# ASSIGNMENT
Collect all lines containing the word "entity" from the data.

########################################

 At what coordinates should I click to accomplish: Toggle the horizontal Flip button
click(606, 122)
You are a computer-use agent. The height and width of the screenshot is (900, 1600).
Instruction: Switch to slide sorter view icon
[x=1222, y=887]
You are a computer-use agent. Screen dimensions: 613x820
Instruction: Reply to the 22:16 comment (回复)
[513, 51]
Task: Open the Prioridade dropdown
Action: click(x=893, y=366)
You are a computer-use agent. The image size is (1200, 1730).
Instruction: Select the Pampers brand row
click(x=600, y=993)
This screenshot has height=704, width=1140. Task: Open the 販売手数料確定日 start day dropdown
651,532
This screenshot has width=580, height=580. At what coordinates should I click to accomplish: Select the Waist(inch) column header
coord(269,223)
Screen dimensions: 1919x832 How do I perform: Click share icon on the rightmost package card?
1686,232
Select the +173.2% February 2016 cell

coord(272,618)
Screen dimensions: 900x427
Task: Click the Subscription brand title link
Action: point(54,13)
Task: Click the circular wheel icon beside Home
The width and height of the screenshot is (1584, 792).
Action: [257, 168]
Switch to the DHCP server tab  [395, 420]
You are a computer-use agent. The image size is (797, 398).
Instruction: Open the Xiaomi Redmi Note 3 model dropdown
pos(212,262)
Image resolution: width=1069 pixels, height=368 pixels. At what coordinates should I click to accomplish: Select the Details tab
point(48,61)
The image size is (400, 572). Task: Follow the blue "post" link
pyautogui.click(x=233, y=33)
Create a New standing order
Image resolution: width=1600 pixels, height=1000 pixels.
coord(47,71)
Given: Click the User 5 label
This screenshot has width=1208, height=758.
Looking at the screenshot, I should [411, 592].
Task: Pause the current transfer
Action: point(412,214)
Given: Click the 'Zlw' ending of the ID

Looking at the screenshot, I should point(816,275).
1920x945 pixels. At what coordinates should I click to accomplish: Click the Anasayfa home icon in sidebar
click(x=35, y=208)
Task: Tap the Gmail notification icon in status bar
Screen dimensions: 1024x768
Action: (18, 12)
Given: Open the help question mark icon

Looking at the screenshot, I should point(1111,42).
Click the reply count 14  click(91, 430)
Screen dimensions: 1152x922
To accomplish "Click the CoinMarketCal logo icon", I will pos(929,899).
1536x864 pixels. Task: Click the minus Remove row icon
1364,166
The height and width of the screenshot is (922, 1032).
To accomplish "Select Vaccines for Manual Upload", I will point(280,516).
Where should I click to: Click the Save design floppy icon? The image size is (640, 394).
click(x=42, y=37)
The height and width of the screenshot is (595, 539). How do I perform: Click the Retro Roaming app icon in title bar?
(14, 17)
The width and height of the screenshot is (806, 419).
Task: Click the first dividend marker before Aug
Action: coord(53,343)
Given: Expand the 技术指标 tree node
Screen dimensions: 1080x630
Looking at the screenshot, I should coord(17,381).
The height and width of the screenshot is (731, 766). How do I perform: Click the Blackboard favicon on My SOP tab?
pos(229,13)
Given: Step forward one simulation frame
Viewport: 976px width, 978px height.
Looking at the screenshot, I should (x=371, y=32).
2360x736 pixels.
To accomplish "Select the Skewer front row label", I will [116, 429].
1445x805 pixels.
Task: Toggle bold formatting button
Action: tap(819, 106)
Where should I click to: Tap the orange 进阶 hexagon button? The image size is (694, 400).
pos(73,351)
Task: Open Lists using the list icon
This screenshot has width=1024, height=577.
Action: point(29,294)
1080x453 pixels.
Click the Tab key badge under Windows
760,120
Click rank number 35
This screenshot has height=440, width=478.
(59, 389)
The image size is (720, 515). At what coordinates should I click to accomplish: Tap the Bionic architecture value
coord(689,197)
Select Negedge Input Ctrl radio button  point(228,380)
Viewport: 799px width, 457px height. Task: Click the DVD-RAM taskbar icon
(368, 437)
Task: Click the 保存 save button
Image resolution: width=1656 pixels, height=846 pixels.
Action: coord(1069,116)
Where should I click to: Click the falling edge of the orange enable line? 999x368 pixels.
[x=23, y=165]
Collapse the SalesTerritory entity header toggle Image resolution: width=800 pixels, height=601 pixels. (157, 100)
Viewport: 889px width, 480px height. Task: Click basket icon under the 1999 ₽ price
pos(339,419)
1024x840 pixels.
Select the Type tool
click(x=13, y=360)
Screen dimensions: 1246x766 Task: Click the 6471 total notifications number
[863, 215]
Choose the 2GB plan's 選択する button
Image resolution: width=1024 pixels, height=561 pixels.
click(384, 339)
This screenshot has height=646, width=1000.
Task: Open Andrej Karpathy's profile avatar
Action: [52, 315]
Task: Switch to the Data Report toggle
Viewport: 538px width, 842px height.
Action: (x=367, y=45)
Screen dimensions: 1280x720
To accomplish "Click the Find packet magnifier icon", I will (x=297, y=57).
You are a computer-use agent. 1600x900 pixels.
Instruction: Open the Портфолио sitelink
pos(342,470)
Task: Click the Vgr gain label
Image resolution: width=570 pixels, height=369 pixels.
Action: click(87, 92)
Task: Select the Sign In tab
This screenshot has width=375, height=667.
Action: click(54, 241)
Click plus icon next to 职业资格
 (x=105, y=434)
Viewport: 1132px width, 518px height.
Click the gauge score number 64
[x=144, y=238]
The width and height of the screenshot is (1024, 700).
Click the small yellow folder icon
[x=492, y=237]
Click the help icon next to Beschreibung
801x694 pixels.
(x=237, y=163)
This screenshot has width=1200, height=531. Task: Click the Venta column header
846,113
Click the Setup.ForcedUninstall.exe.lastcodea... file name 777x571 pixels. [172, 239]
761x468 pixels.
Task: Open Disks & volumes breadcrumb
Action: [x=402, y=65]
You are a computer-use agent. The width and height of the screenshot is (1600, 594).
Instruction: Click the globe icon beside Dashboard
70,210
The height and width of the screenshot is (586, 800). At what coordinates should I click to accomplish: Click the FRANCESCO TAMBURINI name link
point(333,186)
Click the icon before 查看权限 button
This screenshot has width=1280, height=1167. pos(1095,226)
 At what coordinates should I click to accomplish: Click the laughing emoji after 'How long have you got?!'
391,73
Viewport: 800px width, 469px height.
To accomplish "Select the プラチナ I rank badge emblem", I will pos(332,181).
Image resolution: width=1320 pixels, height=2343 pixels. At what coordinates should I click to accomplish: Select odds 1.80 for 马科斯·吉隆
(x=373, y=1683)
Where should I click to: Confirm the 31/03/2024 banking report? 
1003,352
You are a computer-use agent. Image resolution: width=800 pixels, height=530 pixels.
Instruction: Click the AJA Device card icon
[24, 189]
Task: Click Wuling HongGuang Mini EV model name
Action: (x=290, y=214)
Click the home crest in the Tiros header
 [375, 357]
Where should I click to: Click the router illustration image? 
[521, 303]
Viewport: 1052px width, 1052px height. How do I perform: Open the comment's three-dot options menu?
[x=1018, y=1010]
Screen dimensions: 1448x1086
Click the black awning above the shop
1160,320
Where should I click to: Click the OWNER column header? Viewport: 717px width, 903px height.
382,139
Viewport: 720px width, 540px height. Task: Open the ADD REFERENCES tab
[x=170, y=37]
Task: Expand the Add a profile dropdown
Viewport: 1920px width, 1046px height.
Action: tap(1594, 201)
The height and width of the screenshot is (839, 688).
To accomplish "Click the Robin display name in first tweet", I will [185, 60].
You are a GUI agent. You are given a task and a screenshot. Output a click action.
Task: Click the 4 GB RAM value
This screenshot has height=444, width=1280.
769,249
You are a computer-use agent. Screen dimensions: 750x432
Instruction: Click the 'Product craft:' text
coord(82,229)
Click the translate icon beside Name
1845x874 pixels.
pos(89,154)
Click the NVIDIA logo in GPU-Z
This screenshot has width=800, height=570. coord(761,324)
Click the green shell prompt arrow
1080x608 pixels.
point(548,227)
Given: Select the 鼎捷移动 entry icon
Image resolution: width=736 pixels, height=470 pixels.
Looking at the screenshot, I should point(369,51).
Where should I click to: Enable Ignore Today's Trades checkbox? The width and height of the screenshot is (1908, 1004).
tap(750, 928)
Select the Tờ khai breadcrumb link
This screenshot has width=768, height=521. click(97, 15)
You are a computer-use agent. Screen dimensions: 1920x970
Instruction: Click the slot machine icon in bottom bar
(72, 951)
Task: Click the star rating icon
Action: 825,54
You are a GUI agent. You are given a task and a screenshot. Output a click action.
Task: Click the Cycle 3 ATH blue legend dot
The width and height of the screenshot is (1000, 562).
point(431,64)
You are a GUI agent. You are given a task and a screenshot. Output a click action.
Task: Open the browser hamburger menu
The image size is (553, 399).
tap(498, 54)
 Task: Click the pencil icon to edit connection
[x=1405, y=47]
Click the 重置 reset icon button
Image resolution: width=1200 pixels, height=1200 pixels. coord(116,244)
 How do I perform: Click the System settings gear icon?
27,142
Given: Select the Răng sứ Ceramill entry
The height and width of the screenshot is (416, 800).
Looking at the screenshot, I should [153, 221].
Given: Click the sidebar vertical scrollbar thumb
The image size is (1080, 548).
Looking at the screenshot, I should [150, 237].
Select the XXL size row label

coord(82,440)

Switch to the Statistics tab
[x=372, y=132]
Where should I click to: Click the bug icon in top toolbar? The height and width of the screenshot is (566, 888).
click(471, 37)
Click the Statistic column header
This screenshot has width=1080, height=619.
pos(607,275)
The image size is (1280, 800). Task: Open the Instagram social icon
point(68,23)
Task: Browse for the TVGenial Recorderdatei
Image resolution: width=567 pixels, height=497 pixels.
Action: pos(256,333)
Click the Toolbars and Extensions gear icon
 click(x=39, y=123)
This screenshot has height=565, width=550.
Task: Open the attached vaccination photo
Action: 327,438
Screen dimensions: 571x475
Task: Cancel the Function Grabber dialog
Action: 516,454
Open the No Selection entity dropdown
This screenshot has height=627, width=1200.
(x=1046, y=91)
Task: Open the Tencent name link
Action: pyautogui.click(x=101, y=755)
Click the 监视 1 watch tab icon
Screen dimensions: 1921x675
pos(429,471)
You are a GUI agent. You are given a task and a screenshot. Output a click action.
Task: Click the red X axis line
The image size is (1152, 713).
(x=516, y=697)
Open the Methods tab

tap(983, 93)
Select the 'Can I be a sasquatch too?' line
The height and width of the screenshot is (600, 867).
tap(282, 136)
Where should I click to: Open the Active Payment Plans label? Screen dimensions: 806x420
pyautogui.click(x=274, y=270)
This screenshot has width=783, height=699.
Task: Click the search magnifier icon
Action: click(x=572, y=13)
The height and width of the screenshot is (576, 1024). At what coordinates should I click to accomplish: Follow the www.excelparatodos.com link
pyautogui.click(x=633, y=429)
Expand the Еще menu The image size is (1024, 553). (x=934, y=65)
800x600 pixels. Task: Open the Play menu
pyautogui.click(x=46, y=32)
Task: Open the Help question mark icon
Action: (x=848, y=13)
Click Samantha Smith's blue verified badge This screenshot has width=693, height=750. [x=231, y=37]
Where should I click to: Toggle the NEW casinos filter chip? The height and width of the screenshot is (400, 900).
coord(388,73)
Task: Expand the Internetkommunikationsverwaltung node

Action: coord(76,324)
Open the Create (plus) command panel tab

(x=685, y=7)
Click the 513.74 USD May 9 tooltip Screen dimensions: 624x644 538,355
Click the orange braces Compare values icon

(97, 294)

########################################

# ANSWER TO THIS EXERCISE
Collapse the SalesTerritory entity header toggle Image resolution: width=800 pixels, height=601 pixels. (157, 100)
Open the No Selection entity dropdown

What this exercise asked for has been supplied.